◆ PROBLEM:
Beginning with the line that holds "Given: Click the" and ending with the last line of the entries, please output each line exactly, apart from any pictures.

Collected data
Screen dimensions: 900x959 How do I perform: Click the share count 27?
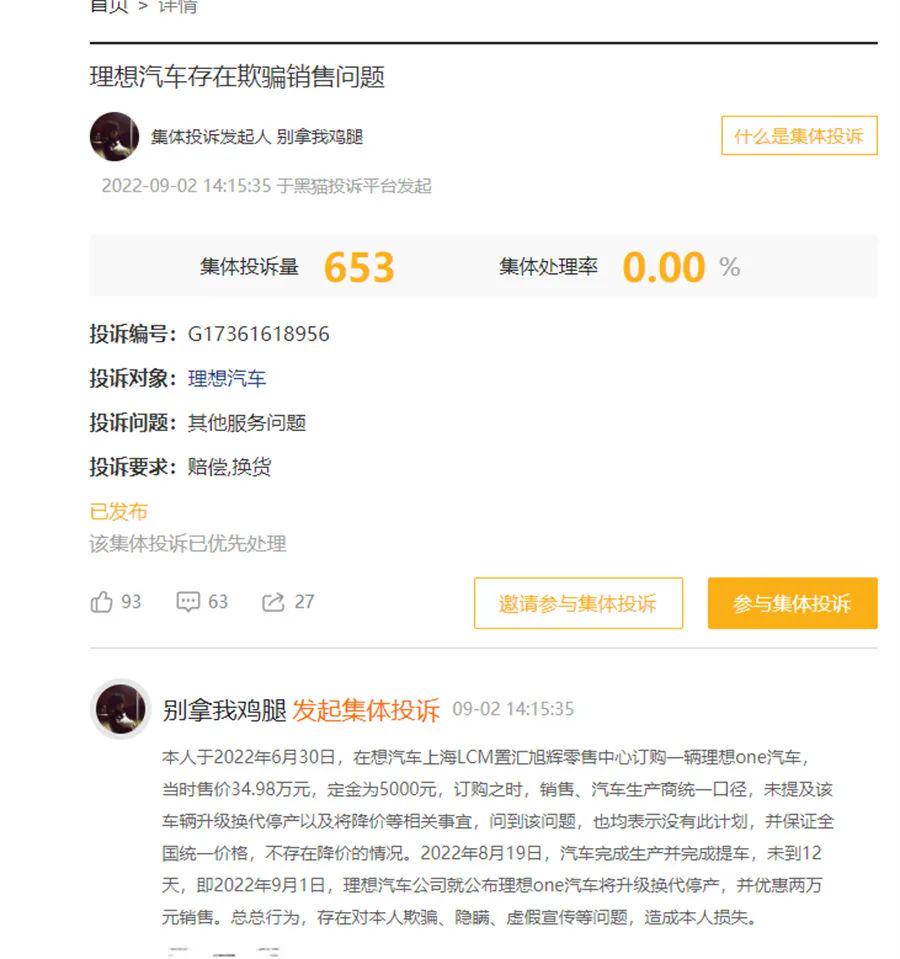pos(304,602)
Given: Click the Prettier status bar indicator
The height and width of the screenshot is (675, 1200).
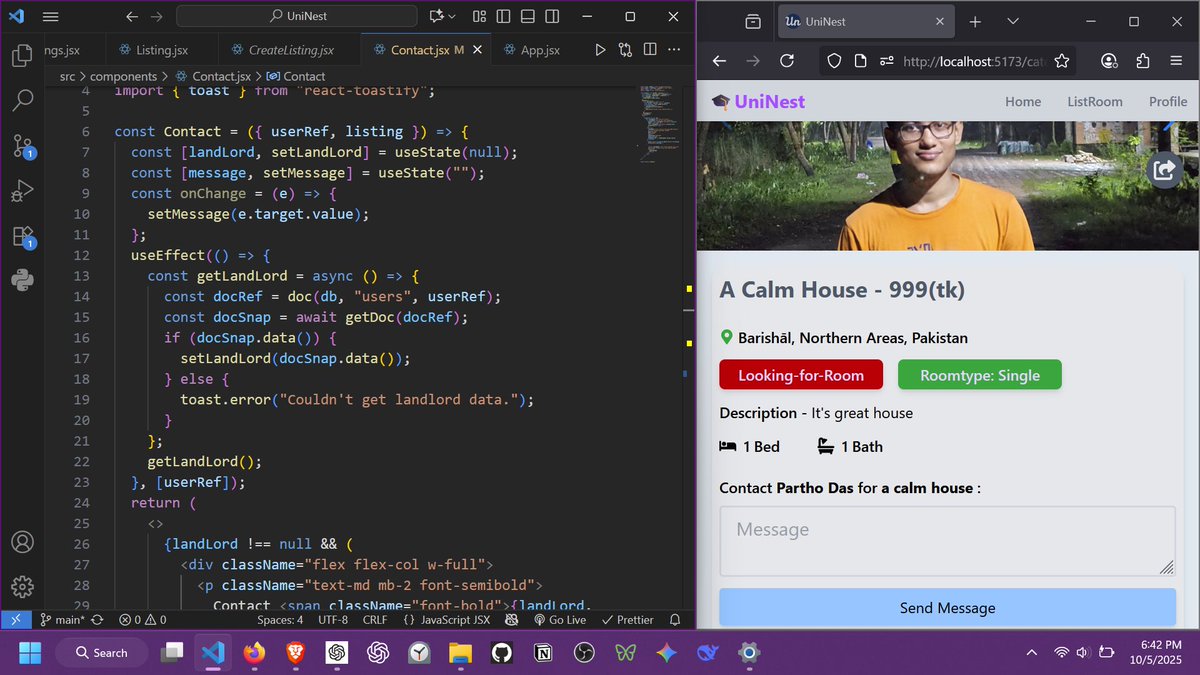Looking at the screenshot, I should [627, 620].
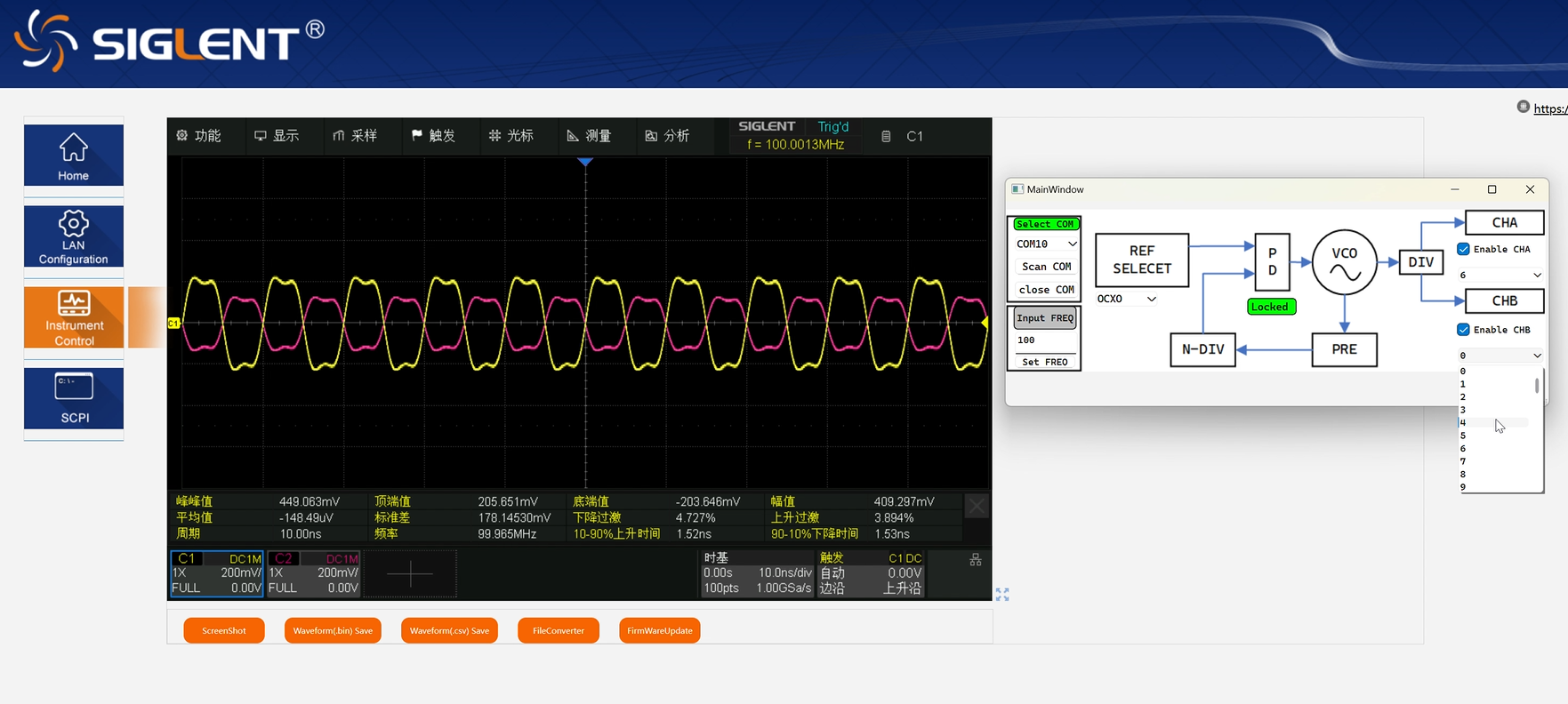Click the dropdown list scrollbar thumb

(x=1537, y=385)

◆ REPLY TO THE EXERCISE:
Given: Click the Prettier status bar indicator
The height and width of the screenshot is (675, 1200).
Looking at the screenshot, I should [627, 620].
Click the dropdown list scrollbar thumb

(x=1537, y=385)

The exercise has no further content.